SoC project: Python-Haskell bridge - request for feedback

Fri Mar 28 02:49:46 EDT 2008

"Michaâ Janeczek" <janeczek at gmail.com> writes:
> I wasn't aware of the runtime issues, these can be things to watch out
> for. However, the type of embedding that I imagined would be mostly
> pure functions, since Python can deal with IO rather well. It'd also
> be applicable in situations where we want to add some functionality to
> to existing, large Python project, where the complete rewrite
> would be infeasible.

Of course I can't say what functions someone else would want to use,
but I'm not seeing very convincing applications of this myself.  There
aren't that many prewritten Haskell libraries (especially monomorphic
ones) that I could see using that way.  And if I'm skilled enough with
Haskell to write the functions myself, I'd probably rather embed
Python in a Haskell app than the other way around.  Haskell's i/o has
gotten a lot better recently (Data.ByteString) though there is
important stuff still in progress (bytestring unicode).  For other
pure functions (crypto, math, etc.) there are generally libraries
written in C already interfaced to Python (numarray, etc.), maybe
through Swig.  The case for Haskell isn't that compelling.

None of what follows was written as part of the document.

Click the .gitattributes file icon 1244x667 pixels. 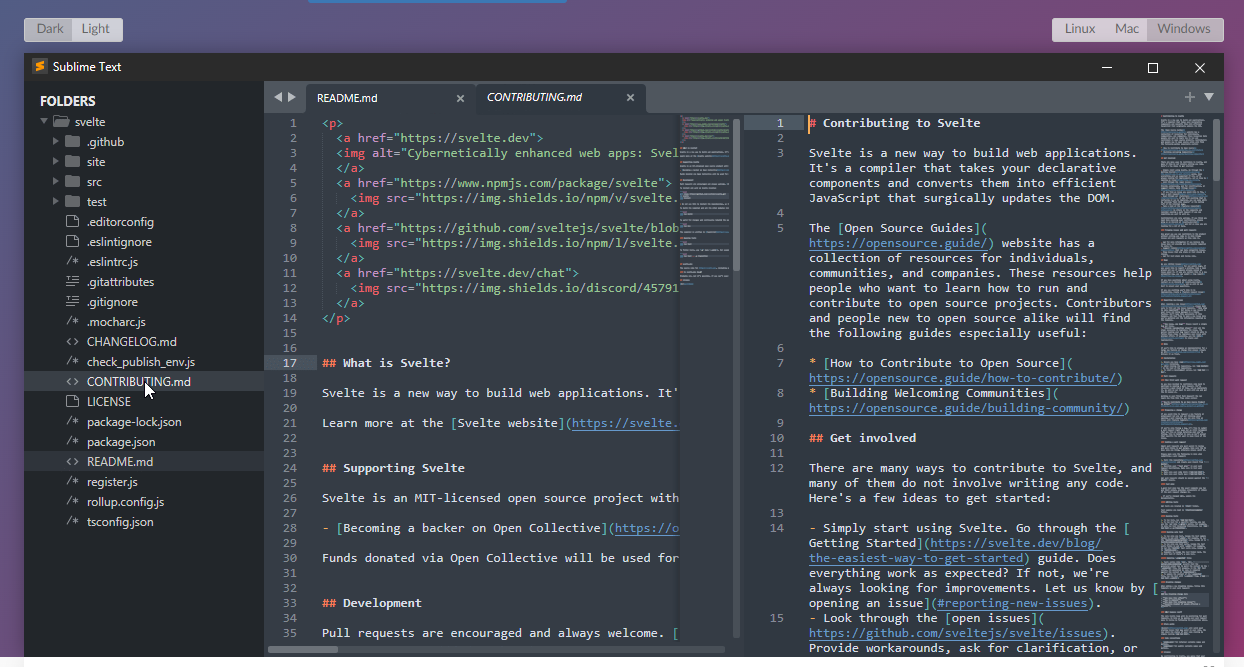[72, 282]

> I didn't mention this in this first draft, but I don't know (yet)
> how to support those "fancy" types. The plan for now is to export
> monomorphic functions only. 

This probably loses most of the interesting stuff: parser combinators,
functional data structures like zippers, etc.  Unless you mean to
use templates to make specialized versions?

> As for GC, I think having the two systems involved is unavoidable if
> I want to have first class functions on both sides.

This just seems worse and worse the more I think about it.  Remember
that GHC uses a copying gc so there is no finalization and therefore
no way to notify python that a reference has been freed.  And you'd
probably have to put Haskell pointers into Python's heap objects so
that the Haskell gc wouldn't have to scan the whole Python heap.
Also, any low level GHC gc stuff (not sure if there would be any)
might have to be redone for GHC 6.10(?) which is getting a new
(parallel) gc.  Maybe I'm not thinking of this the right way though, I
haven't looked at the low level ghc code.

Keep in mind also that Python style tends to not use complex data
structures and fancy sharing of Haskell structures may not be in the
Python style.  Python uses extensible lists and mutable dictionaries
for just about everything, relying on the speed of the underlying C
functions to do list operations very fast (C-coded O(n) operation
faster than interpreted O(log n) operation for realistic n).  So maybe
this type of sharing won't be so useful.  

It may be simplest to just marshal data structures across a message
passing interface rather than really try to share values between the
two systems.  For fancy functional structures, from a Python
programmer's point of view, it is probably most useful to just pick a
few important ones and code them in C from scratch for direct use in
Python.  Hedgehog Lisp (google for it) has a nice C implementation of
functional maps that could probably port easily to the Python C API,
and I've been sort of wanting to do that.  It would be great if
you beat me to it.

> >  Anyway I'm babbling now, I may think about this more later.
> By all means, please do go on :) This has helped a lot :)

One thing I highly recommend is that you join the #haskell channel on
irc.freenode.net.  There are a lot of real experts there (I'm just
newbie) who can advise you better than I can, and you can talk to them
in real time.